Work to be completed ▸ Given the records below, would you repeat exactly the lines that begin at the one containing "The image size is (572, 429)." and end at the one containing "Given: Click the cfg-file-nagios", inclusive?

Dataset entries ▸
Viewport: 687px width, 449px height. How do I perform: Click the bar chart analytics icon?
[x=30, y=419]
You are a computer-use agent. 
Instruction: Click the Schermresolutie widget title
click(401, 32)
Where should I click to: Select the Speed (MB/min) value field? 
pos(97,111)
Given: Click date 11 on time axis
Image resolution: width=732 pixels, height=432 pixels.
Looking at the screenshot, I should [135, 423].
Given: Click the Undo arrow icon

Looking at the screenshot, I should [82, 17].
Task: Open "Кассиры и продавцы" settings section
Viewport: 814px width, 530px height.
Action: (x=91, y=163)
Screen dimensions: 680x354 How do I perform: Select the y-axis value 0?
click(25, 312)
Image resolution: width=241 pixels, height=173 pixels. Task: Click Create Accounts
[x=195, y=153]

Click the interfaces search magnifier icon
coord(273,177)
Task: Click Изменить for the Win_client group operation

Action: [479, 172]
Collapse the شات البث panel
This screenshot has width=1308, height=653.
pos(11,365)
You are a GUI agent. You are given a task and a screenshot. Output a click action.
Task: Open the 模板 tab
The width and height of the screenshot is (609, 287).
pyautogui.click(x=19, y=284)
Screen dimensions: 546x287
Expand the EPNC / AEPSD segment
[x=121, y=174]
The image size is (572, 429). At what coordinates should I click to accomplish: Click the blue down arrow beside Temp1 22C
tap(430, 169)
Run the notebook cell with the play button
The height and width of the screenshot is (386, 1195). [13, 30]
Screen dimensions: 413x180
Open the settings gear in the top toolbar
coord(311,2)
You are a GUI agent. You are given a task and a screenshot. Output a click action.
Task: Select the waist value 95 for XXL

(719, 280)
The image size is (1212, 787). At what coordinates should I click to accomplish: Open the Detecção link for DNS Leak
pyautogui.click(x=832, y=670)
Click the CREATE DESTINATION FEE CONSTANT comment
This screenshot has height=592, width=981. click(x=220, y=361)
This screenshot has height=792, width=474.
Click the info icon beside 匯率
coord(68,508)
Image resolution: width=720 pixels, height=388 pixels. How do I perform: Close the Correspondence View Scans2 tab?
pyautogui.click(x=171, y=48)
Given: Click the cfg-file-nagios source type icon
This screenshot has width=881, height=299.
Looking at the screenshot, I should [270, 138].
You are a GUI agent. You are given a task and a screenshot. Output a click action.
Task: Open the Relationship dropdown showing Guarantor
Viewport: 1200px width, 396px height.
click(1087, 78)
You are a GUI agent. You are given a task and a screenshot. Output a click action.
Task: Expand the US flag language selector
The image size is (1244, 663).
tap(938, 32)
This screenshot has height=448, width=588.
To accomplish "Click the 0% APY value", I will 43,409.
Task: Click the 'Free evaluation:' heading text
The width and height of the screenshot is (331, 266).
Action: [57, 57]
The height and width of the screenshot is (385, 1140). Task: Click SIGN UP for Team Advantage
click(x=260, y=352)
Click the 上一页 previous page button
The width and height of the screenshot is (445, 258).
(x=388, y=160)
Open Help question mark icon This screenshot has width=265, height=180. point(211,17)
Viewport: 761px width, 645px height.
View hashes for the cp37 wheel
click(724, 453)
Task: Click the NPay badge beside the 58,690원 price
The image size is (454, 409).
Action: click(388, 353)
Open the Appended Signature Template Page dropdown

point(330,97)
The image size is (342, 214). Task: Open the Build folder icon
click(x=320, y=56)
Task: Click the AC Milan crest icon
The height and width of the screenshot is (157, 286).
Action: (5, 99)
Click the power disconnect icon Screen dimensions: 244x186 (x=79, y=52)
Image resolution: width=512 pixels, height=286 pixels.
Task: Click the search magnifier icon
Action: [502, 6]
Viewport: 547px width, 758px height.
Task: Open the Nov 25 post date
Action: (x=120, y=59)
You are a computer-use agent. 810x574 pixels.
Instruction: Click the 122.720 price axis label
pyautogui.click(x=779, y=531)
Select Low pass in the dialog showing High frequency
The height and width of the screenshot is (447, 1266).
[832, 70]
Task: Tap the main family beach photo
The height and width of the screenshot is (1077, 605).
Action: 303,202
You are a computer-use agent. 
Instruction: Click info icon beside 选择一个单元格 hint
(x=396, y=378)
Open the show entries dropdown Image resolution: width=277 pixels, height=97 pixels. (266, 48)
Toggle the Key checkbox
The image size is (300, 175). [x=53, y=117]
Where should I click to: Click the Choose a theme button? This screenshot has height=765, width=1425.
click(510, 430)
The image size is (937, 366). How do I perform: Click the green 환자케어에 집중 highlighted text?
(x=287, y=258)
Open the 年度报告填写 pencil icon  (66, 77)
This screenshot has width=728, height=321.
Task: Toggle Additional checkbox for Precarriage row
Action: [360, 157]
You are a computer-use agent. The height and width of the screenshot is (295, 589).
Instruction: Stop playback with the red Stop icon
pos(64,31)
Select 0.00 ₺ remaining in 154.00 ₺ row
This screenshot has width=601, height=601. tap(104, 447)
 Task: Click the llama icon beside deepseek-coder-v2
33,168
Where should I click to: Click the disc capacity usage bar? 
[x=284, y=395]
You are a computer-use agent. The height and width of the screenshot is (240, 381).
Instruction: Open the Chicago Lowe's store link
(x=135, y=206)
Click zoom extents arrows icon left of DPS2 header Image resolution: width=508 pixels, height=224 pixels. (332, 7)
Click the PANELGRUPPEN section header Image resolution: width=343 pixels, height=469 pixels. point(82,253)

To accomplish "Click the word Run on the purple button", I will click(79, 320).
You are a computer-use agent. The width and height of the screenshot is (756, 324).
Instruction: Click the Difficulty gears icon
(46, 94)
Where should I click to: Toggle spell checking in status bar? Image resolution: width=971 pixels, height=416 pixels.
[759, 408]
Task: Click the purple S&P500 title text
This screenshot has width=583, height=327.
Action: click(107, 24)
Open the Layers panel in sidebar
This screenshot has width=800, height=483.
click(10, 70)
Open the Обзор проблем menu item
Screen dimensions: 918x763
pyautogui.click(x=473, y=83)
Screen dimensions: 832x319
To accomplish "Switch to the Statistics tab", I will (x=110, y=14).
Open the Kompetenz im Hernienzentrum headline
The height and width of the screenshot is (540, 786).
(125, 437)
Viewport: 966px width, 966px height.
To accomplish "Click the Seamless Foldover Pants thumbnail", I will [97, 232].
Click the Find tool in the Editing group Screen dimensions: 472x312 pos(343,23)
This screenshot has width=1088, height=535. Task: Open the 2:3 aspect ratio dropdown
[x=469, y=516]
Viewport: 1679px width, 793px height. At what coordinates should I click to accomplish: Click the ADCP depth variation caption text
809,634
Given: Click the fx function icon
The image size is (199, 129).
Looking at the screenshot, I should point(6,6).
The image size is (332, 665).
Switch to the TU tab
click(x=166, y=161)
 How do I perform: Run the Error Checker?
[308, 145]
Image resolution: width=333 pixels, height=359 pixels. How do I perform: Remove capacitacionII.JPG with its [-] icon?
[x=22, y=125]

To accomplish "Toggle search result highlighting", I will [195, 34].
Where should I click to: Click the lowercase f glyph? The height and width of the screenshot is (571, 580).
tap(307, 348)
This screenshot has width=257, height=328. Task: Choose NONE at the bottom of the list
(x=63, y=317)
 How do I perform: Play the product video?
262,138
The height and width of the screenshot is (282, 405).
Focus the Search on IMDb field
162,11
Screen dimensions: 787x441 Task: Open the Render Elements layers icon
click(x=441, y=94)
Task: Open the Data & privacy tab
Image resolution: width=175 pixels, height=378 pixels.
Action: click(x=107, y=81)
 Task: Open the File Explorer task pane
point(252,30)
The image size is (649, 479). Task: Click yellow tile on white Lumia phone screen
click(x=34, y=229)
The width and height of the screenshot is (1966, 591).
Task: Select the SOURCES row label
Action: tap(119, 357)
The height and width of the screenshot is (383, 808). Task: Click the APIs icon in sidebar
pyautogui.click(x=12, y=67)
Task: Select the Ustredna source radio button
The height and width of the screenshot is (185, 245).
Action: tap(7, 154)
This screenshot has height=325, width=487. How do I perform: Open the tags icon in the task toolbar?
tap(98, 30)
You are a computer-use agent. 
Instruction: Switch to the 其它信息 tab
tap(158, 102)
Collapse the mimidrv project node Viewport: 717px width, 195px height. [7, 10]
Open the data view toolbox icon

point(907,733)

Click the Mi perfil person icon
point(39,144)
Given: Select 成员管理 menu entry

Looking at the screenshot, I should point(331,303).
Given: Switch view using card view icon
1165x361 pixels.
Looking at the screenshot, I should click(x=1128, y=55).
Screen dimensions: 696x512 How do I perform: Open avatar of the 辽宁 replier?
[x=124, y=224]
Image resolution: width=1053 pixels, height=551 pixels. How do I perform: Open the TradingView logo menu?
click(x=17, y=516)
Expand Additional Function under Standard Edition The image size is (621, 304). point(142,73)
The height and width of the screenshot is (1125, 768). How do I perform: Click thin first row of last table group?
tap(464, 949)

Result of this exercise ▸
The image size is (572, 429). At what coordinates should I click to accomplish: Click the blue down arrow beside Temp1 22C
tap(430, 169)
Run the notebook cell with the play button
The height and width of the screenshot is (386, 1195). [13, 30]
Screen dimensions: 413x180
Open the settings gear in the top toolbar
coord(311,2)
You are a GUI agent. You are given a task and a screenshot. Output a click action.
Task: Select the waist value 95 for XXL

(719, 280)
The image size is (1212, 787). At what coordinates should I click to accomplish: Open the Detecção link for DNS Leak
pyautogui.click(x=832, y=670)
Click the CREATE DESTINATION FEE CONSTANT comment
This screenshot has height=592, width=981. click(x=220, y=361)
This screenshot has height=792, width=474.
Click the info icon beside 匯率
coord(68,508)
Image resolution: width=720 pixels, height=388 pixels. How do I perform: Close the Correspondence View Scans2 tab?
pyautogui.click(x=171, y=48)
Given: Click the cfg-file-nagios source type icon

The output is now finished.